Dovete sapere che ogni minimo spostamento per chi vive da una prospettiva “a quattro ruote” o ha delle difficoltà motorie importanti è sempre fonte di grandissimo stress perché non sai mai cosa potresti trovare in una città che non conosci: i trasporti pubblici saranno accessibili o bisognerà avvisare diversi giorni prima per prenotare un servizio d’assistenza? Ci saranno tutti gli ascensori funzionanti? La struttura dove dormiremo sarà realmente senza barriere architettoniche? La stanza dell’hotel avrà veramente il bagno attrezzato con le maniglie?
Tutte queste domande ti affolleranno la mente finché non avrai la possibilità di trovarti sul posto e verificarle di persona e questo purtroppo succede perché l’accessibilità, spesso e volentieri, viene presa in considerazione solo ed esclusivamente nel momento in cui qualcuno ha la necessità di usufruirne e non come un dettaglio fondamentale che esiste a prescindere per tutta la collettività. Anche a a me dunque ha risuonato continuamente in testa una domanda prima della partenza: “Berlino è accessibile?”.
Avete mai sentito parlare del modello sociale della disabilità? È un modello nato nel Regno Unito a metà degli anni ’70 e poi diffusosi in tutto il mondo che sostiene che ci sia un rapporto di relazione tra la disabilità della persona – intesa come svantaggio – e il mancato adattamento della società alla specificità di ogni individuo. Berlino rappresenta in pieno questo modello sociale perché dal momento in cui abbiamo messo piedi – e ruote – in Germania tutte le preoccupazioni che mi attanagliavano hanno trovato una risposta positiva che mi porta a dire che sì, Berlino è accessibile.

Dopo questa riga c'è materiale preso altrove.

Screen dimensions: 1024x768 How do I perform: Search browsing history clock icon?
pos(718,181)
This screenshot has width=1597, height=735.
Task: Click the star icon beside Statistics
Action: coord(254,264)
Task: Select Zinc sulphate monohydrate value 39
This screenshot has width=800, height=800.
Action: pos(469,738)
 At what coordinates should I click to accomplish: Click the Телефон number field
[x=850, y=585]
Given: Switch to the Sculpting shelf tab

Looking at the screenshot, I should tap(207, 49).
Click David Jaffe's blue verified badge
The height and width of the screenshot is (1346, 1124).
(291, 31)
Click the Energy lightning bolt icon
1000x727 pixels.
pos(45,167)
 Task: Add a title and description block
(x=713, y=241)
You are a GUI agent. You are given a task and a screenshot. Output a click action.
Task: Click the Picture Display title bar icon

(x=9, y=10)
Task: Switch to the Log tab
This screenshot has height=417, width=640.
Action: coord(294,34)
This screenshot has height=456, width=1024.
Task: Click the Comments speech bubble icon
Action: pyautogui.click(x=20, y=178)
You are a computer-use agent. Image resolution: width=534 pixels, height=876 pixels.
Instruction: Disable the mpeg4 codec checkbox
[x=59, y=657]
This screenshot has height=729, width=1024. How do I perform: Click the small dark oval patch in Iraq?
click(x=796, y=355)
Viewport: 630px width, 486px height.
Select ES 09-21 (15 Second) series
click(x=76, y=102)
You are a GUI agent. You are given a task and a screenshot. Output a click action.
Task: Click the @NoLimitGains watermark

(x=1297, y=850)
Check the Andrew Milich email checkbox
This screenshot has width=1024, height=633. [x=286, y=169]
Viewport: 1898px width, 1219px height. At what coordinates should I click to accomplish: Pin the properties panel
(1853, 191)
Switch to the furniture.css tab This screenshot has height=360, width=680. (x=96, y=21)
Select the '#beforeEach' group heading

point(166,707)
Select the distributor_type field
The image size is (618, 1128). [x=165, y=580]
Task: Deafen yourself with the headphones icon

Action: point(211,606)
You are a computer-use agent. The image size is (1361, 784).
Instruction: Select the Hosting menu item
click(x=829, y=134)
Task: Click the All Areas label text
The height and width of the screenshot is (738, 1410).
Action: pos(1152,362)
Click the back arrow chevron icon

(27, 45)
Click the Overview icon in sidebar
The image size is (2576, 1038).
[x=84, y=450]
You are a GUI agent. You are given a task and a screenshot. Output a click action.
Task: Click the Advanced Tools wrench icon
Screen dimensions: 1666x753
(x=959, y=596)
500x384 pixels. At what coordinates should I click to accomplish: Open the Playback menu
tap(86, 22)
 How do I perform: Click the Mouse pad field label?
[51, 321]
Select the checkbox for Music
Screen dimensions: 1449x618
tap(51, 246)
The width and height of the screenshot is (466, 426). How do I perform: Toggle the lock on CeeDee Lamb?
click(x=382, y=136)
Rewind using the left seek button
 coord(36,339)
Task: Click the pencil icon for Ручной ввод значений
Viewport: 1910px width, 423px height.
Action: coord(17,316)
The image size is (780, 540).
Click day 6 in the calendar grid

In che senso, vi starete chiedendo? Vi faccio degli esempi: ogni pulsante di ogni ascensore – che sia in una stazione, in un centro commerciale o in un hotel – è posto anche ad altezza carrozzina; in ogni luogo pubblico trovi sempre un bagno attrezzato dotato di maniglie e spazi ampi; le persone, anche se non sei alto come loro, ti considerano alla propria altezza e non percepiscono la disabilità come una caratteristica da cui prendere le distanze ma semplicemente come una caratteristica che c’è, ma che non per questo sminuisce la persona.
Potrei andare avanti all’infinito nel farvi degli esempi di piccoli e grandi dettagli che hanno caratterizzato la mia esperienza nella capitale tedesca e che mi hanno fatto rendere conto del fatto che Berlino è accessibile per davvero, ma la cosa su cui vorrei portavi a riflettere è che se tutte le città del mondo adottassero il modello sociale della disabilità per organizzare la società il divario tra persone con disabilità e persone senza disabilità si annullerebbe.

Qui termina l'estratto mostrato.